Segment Start: EXCERPT PROVIDED

Blighted Historic Home to Get Facelift 

Memphis Heritage uses state receivership law to salvage historic Richards House.

In 1883, cotton merchant Newton Copeland Richards built a stately Queen Anne-style home with a rounded porch and circular balcony latticework at 975 Peabody. Richards went on to become the president of the Memphis Cotton Exchange in 1902.

But today the crumbling Richards House, which is listed on the National Register of Historic Places, is hardly fit for a president. Or anyone for that matter.

"It's been in dire shape cosmetically for years. It looks like you could blow on it, and it would come down," said June West, executive director of Memphis Heritage.

But thanks to a 2007 state law aimed at curbing blight in urban areas, Memphis Heritage has entered into a receivership of the home. It has partnered with locally based Rising Phoenix Development Group to restore the property back to its original glory.

The property owner at 975 Peabody was sued under the Neighborhood Preservation Act, which allows an interested party to sue a property owner if their property is vacant and uninhabitable. In a first for the preservation organization, Memphis Heritage was named as the receiver of the property.

Segment End: EXCERPT PROVIDED

ASSIGNED TASK »
Answer these from the Richards House article:
1. In what year was the house built?
2. Who is the executive director of Memphis Heritage?
3. Under what law was the property owner sued?
The data that comes next has nothing to do with the Richards House article.

Segment Start: RECORDS PROVIDED

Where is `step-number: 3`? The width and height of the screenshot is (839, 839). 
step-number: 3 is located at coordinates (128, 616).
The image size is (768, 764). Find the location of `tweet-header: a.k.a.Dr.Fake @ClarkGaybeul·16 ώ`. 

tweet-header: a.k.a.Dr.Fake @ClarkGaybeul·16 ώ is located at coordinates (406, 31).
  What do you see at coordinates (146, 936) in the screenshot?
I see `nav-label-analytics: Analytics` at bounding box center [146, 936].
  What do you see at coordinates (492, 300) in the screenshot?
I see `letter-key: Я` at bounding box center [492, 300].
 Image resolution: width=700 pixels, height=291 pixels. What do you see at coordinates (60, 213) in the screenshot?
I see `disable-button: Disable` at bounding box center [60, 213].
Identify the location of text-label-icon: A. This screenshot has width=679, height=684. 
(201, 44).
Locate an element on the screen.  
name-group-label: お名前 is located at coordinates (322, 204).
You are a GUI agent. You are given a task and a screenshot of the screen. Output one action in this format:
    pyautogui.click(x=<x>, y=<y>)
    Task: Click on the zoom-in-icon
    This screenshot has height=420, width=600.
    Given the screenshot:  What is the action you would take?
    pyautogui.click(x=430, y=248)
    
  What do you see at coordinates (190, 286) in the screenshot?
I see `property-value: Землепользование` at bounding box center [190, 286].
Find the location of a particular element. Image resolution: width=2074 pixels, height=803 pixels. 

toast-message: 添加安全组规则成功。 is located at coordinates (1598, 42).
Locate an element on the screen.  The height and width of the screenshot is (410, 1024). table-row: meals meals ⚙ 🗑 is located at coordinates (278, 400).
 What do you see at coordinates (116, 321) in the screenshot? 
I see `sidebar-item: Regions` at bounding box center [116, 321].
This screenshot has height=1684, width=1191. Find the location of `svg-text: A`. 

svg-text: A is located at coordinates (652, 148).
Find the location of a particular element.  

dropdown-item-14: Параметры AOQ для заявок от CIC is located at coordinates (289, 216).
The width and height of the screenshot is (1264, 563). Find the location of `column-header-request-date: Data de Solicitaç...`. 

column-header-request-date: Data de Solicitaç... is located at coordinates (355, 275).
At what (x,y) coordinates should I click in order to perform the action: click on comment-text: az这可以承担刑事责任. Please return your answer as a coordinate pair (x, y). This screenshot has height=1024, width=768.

Segment End: RECORDS PROVIDED

RESPONSE TO THIS EXERCISE »
1. 1883
2. June West
3. The Neighborhood Preservation Act